> **Data provided**:

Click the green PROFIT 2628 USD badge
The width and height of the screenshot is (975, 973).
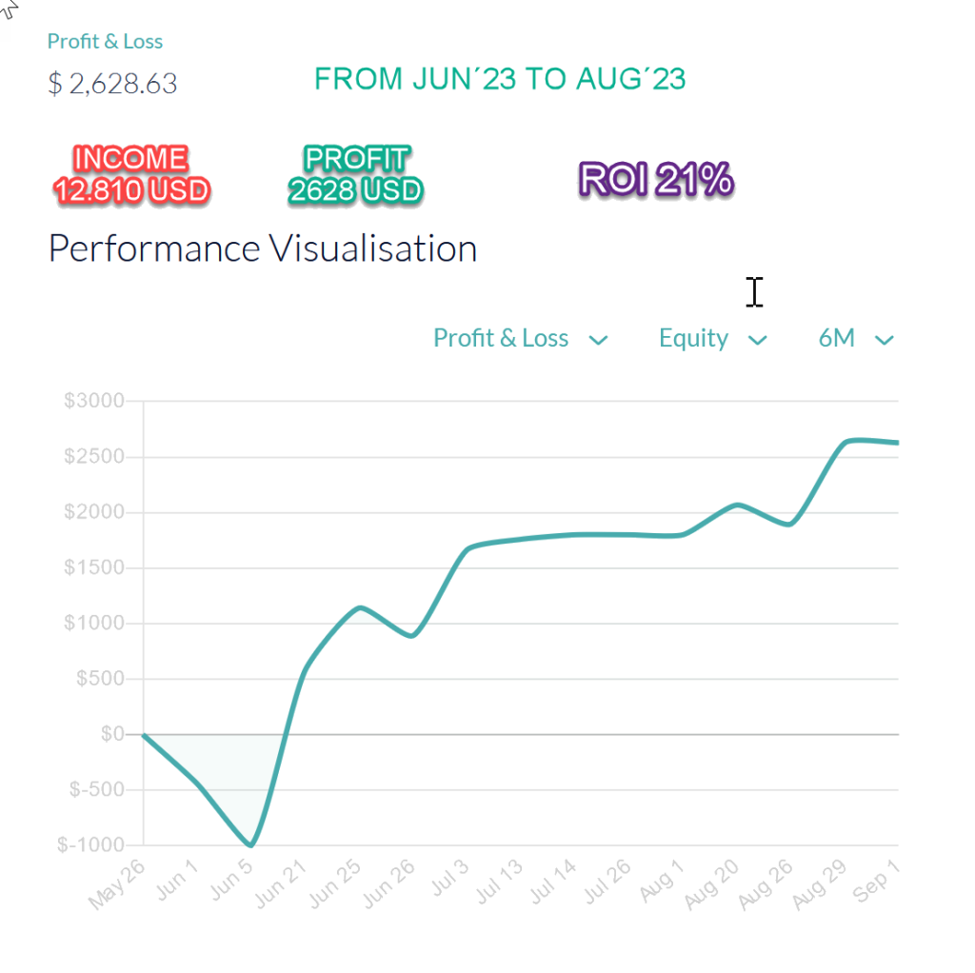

==

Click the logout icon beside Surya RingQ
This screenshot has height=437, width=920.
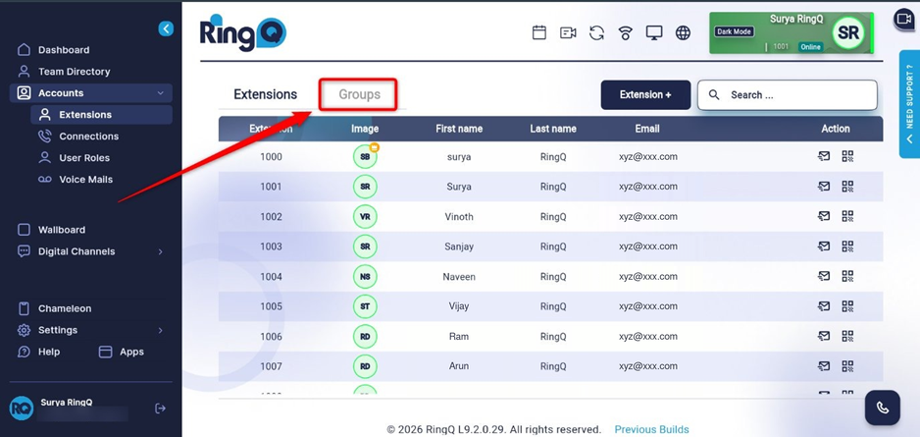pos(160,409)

--

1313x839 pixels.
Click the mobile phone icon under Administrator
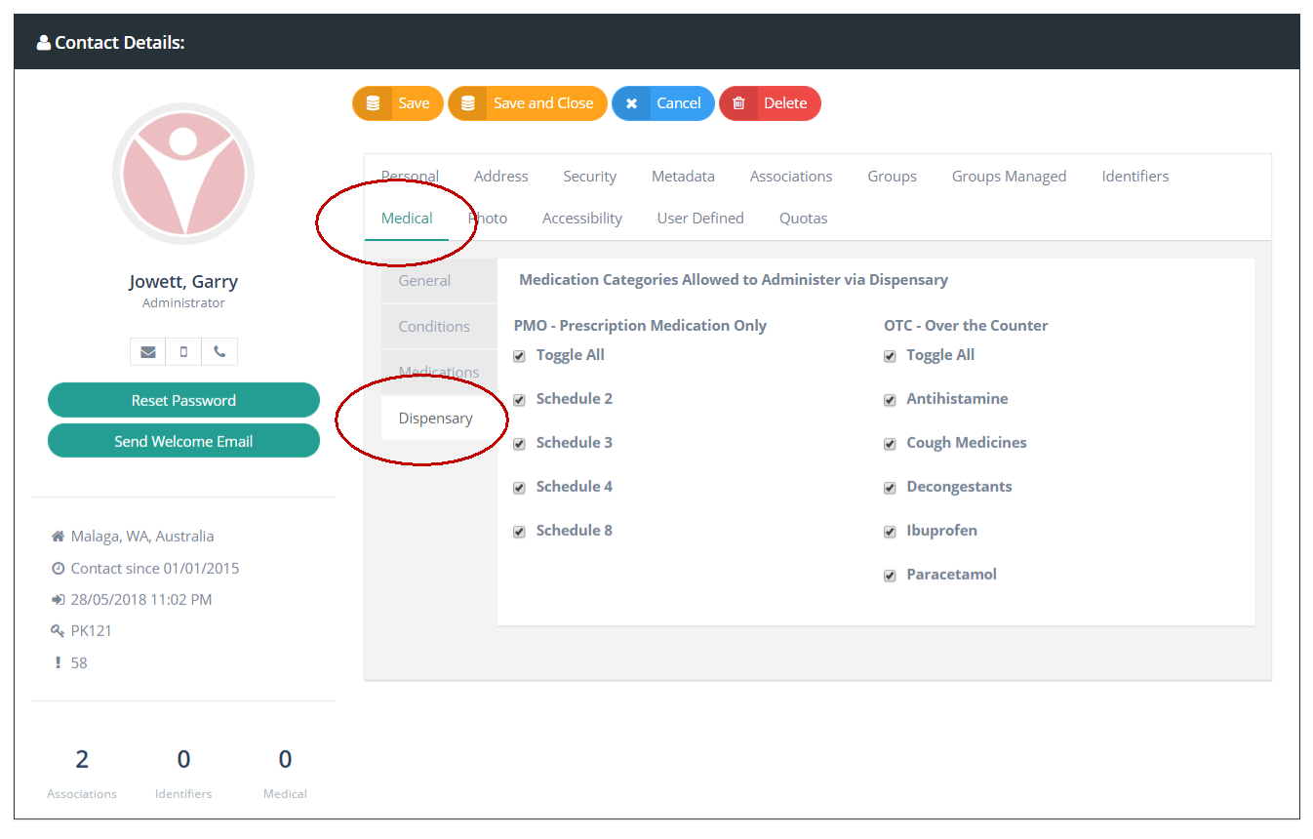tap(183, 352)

> **What the exercise asks**: Working from the data above, extract solely the lines from the one containing "Click the green PROFIT 2628 USD badge" through the one containing "The width and", exactly as they appear, both included.

> **Answer area**:
Click the green PROFIT 2628 USD badge
The width and height of the screenshot is (975, 973).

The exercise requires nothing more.